- **Exercise description**
In your reply, reproduce the lines from the first one below to the line containing "Task: Increase font size with plus button", inclusive, exactly as they stand.

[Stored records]
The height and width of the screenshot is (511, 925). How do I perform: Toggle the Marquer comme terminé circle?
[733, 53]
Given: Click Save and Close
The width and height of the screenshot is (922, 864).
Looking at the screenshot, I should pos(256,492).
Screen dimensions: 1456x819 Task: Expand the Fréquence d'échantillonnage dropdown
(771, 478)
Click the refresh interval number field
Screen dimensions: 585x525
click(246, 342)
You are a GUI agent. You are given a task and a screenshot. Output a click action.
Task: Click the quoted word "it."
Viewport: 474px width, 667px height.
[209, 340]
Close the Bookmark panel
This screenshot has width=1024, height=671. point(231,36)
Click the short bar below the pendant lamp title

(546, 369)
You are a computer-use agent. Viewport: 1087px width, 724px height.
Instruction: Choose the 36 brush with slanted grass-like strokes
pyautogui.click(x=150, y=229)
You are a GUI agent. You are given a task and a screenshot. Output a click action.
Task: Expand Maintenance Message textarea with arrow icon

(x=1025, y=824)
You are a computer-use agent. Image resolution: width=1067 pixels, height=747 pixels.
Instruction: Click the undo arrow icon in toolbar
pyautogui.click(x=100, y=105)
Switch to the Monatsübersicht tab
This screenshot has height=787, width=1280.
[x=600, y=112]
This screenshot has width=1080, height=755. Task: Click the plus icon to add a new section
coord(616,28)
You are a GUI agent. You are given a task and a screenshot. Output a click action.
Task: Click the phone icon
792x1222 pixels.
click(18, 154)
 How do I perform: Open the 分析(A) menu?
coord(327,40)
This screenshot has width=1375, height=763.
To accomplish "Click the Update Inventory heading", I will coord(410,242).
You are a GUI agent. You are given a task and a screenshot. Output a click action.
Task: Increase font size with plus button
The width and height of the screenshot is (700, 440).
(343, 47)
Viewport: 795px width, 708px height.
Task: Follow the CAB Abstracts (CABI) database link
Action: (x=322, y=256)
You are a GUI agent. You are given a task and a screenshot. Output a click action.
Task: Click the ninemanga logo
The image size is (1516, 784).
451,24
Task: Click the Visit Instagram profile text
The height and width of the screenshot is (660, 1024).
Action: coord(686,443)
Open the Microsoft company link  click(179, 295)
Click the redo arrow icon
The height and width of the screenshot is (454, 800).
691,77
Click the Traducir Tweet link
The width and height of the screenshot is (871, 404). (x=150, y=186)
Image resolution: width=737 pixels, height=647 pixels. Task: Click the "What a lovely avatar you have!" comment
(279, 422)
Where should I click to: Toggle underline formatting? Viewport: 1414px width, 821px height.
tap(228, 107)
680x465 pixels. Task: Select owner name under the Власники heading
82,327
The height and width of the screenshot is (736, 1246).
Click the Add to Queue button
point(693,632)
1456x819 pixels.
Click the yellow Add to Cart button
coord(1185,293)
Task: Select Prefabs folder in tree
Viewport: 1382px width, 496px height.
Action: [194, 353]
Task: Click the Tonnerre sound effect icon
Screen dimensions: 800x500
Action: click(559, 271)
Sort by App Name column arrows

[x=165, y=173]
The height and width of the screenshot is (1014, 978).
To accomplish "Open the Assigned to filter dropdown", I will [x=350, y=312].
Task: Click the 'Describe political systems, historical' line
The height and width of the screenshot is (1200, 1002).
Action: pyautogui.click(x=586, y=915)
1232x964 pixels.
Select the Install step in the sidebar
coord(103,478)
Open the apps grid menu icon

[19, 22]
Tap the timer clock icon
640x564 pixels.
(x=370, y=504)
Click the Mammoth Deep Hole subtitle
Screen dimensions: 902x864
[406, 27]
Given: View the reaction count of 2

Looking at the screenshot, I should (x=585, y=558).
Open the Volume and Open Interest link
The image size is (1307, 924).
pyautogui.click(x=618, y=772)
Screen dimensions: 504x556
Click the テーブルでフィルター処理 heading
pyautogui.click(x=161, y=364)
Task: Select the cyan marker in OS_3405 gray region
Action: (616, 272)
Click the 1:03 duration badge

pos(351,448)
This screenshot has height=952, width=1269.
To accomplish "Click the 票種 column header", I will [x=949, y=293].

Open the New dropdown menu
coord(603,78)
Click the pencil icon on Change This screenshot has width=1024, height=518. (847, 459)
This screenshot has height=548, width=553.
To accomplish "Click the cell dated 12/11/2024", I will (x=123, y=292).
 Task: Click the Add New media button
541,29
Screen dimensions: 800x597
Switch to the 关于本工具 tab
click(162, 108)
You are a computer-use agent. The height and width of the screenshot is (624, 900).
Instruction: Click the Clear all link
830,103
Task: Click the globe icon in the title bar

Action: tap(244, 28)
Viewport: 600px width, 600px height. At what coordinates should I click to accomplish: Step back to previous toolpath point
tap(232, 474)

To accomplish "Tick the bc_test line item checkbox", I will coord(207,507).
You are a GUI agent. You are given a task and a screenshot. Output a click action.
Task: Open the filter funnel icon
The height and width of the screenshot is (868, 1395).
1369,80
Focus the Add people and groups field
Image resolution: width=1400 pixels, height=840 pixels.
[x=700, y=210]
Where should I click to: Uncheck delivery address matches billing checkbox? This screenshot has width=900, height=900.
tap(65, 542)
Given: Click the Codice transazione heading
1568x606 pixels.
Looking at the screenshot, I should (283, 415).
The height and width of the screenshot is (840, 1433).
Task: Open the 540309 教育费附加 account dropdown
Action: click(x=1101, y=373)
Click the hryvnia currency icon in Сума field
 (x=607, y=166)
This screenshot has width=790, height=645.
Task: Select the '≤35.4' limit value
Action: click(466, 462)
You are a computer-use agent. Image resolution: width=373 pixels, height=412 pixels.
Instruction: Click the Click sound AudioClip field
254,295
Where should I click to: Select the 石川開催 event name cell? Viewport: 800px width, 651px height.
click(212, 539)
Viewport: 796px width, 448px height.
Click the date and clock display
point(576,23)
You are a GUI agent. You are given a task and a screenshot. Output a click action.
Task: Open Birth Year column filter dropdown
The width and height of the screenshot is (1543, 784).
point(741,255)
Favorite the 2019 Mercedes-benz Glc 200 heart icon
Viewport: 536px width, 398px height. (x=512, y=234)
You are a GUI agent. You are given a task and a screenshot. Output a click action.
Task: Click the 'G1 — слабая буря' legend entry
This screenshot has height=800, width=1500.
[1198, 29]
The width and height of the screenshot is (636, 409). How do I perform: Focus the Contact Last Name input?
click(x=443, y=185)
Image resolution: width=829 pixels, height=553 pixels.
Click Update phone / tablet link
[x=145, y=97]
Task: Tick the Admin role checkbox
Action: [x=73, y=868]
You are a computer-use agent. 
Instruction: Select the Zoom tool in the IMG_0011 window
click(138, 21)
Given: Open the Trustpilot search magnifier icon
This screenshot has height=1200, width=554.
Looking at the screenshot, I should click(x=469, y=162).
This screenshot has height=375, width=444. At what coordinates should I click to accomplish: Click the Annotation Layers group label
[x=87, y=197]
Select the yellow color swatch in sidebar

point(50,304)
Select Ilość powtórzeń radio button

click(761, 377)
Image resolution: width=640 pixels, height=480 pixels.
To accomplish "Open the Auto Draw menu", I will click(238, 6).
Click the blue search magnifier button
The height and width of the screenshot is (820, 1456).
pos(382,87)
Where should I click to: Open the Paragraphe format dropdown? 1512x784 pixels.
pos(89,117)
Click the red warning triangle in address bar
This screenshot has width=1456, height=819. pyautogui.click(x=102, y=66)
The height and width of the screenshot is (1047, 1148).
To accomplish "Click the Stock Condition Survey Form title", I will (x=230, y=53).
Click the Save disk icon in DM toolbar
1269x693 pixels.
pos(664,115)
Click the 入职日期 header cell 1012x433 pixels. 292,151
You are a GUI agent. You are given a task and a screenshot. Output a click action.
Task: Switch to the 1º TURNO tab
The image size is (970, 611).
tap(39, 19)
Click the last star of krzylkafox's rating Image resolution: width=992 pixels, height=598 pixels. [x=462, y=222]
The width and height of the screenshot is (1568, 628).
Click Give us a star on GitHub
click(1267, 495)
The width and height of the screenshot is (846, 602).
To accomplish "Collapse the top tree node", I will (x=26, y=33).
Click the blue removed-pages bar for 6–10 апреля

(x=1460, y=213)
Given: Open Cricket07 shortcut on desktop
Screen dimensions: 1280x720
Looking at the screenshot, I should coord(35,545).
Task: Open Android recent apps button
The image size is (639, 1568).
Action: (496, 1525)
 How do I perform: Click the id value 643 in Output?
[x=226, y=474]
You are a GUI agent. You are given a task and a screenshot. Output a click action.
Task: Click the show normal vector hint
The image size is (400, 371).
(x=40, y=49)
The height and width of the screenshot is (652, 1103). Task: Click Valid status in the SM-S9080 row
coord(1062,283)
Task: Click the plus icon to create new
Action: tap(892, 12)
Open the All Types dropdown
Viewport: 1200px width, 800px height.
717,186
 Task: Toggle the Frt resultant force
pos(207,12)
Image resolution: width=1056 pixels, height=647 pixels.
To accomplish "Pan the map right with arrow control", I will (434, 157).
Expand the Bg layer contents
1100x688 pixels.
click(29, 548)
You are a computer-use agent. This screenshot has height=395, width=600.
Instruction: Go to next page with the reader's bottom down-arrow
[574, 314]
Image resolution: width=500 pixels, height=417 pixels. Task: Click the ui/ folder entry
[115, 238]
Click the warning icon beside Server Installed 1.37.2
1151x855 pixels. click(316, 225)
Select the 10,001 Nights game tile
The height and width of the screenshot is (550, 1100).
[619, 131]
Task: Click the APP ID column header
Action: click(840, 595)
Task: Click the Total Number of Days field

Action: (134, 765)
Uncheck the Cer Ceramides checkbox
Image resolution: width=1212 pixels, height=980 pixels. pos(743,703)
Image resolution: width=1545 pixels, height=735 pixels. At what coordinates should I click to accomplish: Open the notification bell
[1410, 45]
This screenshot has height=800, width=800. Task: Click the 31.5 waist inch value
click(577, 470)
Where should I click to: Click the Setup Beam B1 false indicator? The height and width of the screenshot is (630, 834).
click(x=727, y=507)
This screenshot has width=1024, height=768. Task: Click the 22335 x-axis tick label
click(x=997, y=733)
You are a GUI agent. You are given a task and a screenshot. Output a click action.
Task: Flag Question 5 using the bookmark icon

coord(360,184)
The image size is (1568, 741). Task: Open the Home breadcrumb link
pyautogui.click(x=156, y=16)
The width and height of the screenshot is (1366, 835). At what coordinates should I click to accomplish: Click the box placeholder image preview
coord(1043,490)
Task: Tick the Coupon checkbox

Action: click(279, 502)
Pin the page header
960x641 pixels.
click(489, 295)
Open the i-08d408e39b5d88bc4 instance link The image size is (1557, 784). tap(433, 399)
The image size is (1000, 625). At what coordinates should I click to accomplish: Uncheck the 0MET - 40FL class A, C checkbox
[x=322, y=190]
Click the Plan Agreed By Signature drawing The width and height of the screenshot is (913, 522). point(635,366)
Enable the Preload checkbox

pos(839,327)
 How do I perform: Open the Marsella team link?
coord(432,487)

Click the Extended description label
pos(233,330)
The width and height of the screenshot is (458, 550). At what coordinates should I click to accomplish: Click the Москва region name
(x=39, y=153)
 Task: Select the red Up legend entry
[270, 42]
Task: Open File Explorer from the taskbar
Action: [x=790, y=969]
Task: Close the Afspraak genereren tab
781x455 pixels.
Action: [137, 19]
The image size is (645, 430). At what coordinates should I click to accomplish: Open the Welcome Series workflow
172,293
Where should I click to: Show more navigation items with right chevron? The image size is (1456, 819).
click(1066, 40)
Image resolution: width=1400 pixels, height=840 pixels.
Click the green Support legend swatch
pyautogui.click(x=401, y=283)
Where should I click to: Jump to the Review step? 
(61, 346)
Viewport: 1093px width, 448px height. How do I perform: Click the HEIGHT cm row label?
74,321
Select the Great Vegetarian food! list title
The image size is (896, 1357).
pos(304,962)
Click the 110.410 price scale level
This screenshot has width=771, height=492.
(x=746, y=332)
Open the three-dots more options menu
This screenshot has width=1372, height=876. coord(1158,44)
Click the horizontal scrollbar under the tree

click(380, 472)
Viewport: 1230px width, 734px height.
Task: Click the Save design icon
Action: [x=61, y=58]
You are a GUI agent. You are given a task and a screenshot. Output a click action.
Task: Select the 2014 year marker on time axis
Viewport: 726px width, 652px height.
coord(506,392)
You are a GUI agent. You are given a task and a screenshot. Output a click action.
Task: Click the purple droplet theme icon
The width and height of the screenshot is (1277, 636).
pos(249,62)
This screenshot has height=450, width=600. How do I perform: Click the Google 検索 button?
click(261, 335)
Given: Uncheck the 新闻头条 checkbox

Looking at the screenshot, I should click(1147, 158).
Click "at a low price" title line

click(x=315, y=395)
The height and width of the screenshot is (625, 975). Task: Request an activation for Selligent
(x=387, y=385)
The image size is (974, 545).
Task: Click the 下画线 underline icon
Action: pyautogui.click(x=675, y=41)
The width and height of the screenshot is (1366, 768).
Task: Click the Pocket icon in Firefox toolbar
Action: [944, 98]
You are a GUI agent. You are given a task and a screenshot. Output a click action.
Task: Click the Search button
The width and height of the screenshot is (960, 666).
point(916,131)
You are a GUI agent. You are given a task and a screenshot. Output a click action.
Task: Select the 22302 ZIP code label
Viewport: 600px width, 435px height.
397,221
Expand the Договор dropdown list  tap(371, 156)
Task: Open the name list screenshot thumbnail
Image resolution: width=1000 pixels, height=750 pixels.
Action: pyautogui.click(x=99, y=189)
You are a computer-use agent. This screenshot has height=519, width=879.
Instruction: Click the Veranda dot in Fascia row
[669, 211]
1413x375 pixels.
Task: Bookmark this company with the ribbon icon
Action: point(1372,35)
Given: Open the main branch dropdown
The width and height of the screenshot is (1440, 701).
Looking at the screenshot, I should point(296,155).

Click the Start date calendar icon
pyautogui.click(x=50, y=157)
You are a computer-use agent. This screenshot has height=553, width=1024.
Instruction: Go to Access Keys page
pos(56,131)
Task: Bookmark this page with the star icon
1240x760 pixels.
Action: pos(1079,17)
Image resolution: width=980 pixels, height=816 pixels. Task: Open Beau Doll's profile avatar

- **Solved exercise**
The height and width of the screenshot is (511, 925). How do I perform: Toggle the Marquer comme terminé circle?
[733, 53]
Given: Click Save and Close
The width and height of the screenshot is (922, 864).
Looking at the screenshot, I should pos(256,492).
Screen dimensions: 1456x819 Task: Expand the Fréquence d'échantillonnage dropdown
(771, 478)
Click the refresh interval number field
Screen dimensions: 585x525
click(246, 342)
You are a GUI agent. You are given a task and a screenshot. Output a click action.
Task: Click the quoted word "it."
Viewport: 474px width, 667px height.
[209, 340]
Close the Bookmark panel
This screenshot has width=1024, height=671. point(231,36)
Click the short bar below the pendant lamp title

(546, 369)
You are a computer-use agent. Viewport: 1087px width, 724px height.
Instruction: Choose the 36 brush with slanted grass-like strokes
pyautogui.click(x=150, y=229)
You are a GUI agent. You are given a task and a screenshot. Output a click action.
Task: Expand Maintenance Message textarea with arrow icon

(x=1025, y=824)
You are a computer-use agent. Image resolution: width=1067 pixels, height=747 pixels.
Instruction: Click the undo arrow icon in toolbar
pyautogui.click(x=100, y=105)
Switch to the Monatsübersicht tab
This screenshot has height=787, width=1280.
[x=600, y=112]
This screenshot has width=1080, height=755. Task: Click the plus icon to add a new section
coord(616,28)
You are a GUI agent. You are given a task and a screenshot. Output a click action.
Task: Click the phone icon
792x1222 pixels.
click(18, 154)
 How do I perform: Open the 分析(A) menu?
coord(327,40)
This screenshot has width=1375, height=763.
To accomplish "Click the Update Inventory heading", I will coord(410,242).
You are a GUI agent. You are given a task and a screenshot. Output a click action.
Task: Increase font size with plus button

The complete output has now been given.